可以看到:其forword过程主要并没有写在forward本身中,而是写在了predict_masks函数中,然后在forward中调用了predict_masks。重点看predict_masks函数:在经过tokens = torch.cat((output_tokens, sparse_prompt_embeddings), dim=1) 这一步后,此时即完成了图中output_tokens+prompt_token这一步,而image_embeddings和 image_pe并没有直接传入self.transformer中而是转化为src和pos_src再传入的。注意:不要把hs, src = self.transformer(src, pos_src, tokens)这句中self.transformer中传入的三个参数当作attention里面的q、k、v,这里后面细说,同时注意:此时得到了两个输出hs, src,hs是已经经过右下方那个token to image attn之后的结果,而src是上方还未经过2x conv trans的结果,之后的过程就和图片一样了,从hs中分离出iou部分和mask部分、mlp层、src经过四倍上采样、做一次矩阵乘法…得到各自结果

二、TwoWayTransformer

现在我们已经把橙色图中右边的细枝末节都过了一遍,但左边深色部分我们还没看,现在我们来看一下吧。MaskDecoder初始化的时候,self.transformer = transformer这句定义了MaskDecoder这个类中的transformer,但我们还不知道这个transformer具体是啥样,于是我们可以去看一下它的实例化;在segment_anything/modeling/mask_decoder.py中最上方的class MaskDecoder(nn.Module):按住ctrl、鼠标左击MaskDecoder,查看它在哪里被使用了,我们从这里进入了segment_anything/build_sam.py,然后可以看到下图:
在这里插入图片描述

可以看到这里使用的transformer是TwoWayTransformer这个类,这个类对应的就是下图中左边深色部分(右上角的x2刚好和TwoWay对应)(其实也不完全对应,上面提到过,这个TwoWayTransformer其实包括了左边深色部分和右下方的那个token to image attn,更准确地说,深色部分和TwoWayAttentionBlock类对应)
在这里插入图片描述

此时我们可以按住ctrl,鼠标左击TwoWayTransformer进入其中查看,可以看到:此python文件中定义了三个类:TwoWayTransformerTwoWayAttentionBlockAttention,其中Attention为最基础的注意力,不再描述,不明白的可以参考前言中的两个链接。
Attention的基础上构建了TwoWayAttentionBlock类,再在TwoWayAttentionBlock类的基础上构建了TwoWayAttention类。
和上面一样,我们先来看总体,即TwoWayAttention类。
先看其初始化:

    def __init__(
        self,
        depth: int,
        embedding_dim: int,
        num_heads: int,
        mlp_dim: int,
        activation: Type[nn.Module] = nn.ReLU,
        attention_downsample_rate: int = 2,
    ) -> None:
        """
        A transformer decoder that attends to an input image using
        queries whose positional embedding is supplied.

        Args:
          depth (int): number of layers in the transformer
          embedding_dim (int): the channel dimension for the input embeddings
          num_heads (int): the number of heads for multihead attention. Must
            divide embedding_dim
          mlp_dim (int): the channel dimension internal to the MLP block
          activation (nn.Module): the activation to use in the MLP block
        """
        super().__init__()
        self.depth = depth
        self.embedding_dim = embedding_dim
        self.num_heads = num_heads
        self.mlp_dim = mlp_dim
        self.layers = nn.ModuleList()

        for i in range(depth): #定义并初始化self.layers,depth实例化时为2,此时即为两个TwoWayAttentionBlock
            self.layers.append(
                TwoWayAttentionBlock(
                    embedding_dim=embedding_dim,
                    num_heads=num_heads,
                    mlp_dim=mlp_dim,
                    activation=activation,
                    attention_downsample_rate=attention_downsample_rate,
                    skip_first_layer_pe=(i == 0),
                )
            )
        #self.final_attn_token_to_image即为右下角那个token to image attn
        self.final_attn_token_to_image = Attention(embedding_dim, num_heads,downsample_rate=attention_downsample_rate)
        self.norm_final_attn = nn.LayerNorm(embedding_dim)
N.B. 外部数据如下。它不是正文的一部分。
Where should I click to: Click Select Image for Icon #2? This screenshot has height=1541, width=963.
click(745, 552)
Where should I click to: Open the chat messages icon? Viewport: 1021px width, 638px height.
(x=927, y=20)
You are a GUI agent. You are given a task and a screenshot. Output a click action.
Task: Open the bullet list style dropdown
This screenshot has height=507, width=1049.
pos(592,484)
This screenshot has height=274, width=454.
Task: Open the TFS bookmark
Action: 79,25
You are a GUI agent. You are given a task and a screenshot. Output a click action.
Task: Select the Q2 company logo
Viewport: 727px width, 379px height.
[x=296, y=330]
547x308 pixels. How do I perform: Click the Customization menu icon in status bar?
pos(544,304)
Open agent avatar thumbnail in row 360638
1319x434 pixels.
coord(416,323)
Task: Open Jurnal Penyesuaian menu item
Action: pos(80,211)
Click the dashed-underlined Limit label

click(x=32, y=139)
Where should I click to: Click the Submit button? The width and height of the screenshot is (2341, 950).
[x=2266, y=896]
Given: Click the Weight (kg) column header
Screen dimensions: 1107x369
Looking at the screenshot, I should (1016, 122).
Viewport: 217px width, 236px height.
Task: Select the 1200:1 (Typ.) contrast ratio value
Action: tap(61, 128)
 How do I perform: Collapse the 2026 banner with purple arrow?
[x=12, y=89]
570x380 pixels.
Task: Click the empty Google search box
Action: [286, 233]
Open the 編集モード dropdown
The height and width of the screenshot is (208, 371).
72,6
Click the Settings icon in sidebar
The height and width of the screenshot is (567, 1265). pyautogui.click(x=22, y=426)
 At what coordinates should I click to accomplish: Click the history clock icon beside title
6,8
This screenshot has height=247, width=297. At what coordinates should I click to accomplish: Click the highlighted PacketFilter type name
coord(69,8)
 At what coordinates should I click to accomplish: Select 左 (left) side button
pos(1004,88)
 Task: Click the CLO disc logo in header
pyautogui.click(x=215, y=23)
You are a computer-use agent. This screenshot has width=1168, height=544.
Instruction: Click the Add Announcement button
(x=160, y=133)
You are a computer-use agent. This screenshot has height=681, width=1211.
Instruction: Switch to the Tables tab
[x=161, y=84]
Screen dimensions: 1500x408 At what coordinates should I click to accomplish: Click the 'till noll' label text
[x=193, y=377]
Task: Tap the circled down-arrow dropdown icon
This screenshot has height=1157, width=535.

可以看到:self.layers中存放了若干个TwoWayAttentionBlock,实例化时depth为2,即为两个,此部分即为图中深橙色部分。self.final_attn_token_to_image即为右下角的那个token to image attn。

再来看下其forword部分:

    def forward(
        self,
        image_embedding: Tensor,
        image_pe: Tensor,
        point_embedding: Tensor,
    ) -> Tuple[Tensor, Tensor]:
        """
        Args:
          image_embedding (torch.Tensor): image to attend to. Should be shape
            B x embedding_dim x h x w for any h and w.
          image_pe (torch.Tensor): the positional encoding to add to the image. Must
            have the same shape as image_embedding.
          point_embedding (torch.Tensor): the embedding to add to the query points.
            Must have shape B x N_points x embedding_dim for any N_points.

        Returns:
          torch.Tensor: the processed point_embedding
          torch.Tensor: the processed image_embedding
        """
        # BxCxHxW -> BxHWxC == B x N_image_tokens x C
        bs, c, h, w = image_embedding.shape
        image_embedding = image_embedding.flatten(2).permute(0, 2, 1)
        image_pe = image_pe.flatten(2).permute(0, 2, 1)

        # Prepare queries
        queries = point_embedding
        keys = image_embedding

        # 执行图中深橙色部分
        for layer in self.layers:
            queries, keys = layer(
                queries=queries,
                keys=keys,
                query_pe=point_embedding,
                key_pe=image_pe,
            )
		#执行完上面几句代码后得到两个结果,queries为下方输出结果,keys为上方输出结果
        # Apply the final attention layer from the points to the image
        q = queries + point_embedding
        k = keys + image_pe
        attn_out = self.final_attn_token_to_image(q=q, k=k, v=keys) #执行图中右下角那个token to image attn
        queries = queries + attn_out
        queries = self.norm_final_attn(queries)
		#此时queries就成了已经经过右下方那个token to image attn之后的结果,而keys还未经过两次转置卷积
        return queries, keys

此时forword中的输入image_embeddingimage_pepoint_embedding分别对应前面hs, src = self.transformer(src, pos_src, tokens)中的srcpos_srctokens,看到这里你应该明白了上面所说的“hs是已经经过右下方那个token to image attn之后的结果,而src是上方还未经过2x conv trans的结果”是怎么回事了吧。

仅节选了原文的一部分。